I think, that the data presented are interesting and well described. A short amplicon qPCR assay were used and initial results confirmed utility of cfDNA testing.

The major limitation is the small cohort of HCC positive samples. However, in Discussion the Authors reliably described the weaker side of the manuscript, e.g. stating that multi-center studies of the correlation between CTNNB1 mutations in urine cfDNA and HCC tumor status are needed to evaluate the potential clinical utility of urinary CTNNB1 mutation detection in liver cancer management and precision medicine.

Detailed comments:

The manuscript is well written.

In my opinion, sentence in line 140-141 should be corrected: abbreviation "VAF" should be described when used for the first time; precise meaning of "sensitivity" should be elucidated and the verb in the sentence is missing.

Author Response

Reviewer  2 “..the data presented are interesting and well described… The major limitation is the small cohort of HCC positive samples. However, in Discussion the Authors reliably described the weaker side of the manuscript, … The manuscript is well written. In my opinion, sentence in line 140-141 should be corrected: abbreviation "VAF" should be described when used for the first time; precise meaning of "sensitivity" should be elucidated and the verb in the sentence is missing.

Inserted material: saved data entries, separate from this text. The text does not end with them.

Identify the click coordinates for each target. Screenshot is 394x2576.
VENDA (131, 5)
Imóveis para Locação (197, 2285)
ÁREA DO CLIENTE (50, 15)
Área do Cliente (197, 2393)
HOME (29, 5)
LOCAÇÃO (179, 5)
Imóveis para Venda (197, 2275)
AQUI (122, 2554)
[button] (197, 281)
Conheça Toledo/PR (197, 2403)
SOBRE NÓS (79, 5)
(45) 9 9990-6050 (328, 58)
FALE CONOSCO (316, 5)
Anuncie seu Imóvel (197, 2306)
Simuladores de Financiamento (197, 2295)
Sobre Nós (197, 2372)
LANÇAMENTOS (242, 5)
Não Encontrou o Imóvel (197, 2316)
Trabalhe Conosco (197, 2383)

Response: We thank Reviewer 2 for the recognition and comments.  We have revised the sentence accordingly in the revised manuscript (lines 147-149).

Author Response File: Author Response.docx

Round 2

Reviewer 1 Report

Thank you for the opportunity to review the manuscript by Lin et. al. The authors have addressed my concerns, some of which cannot be improved due to limitations in the study design.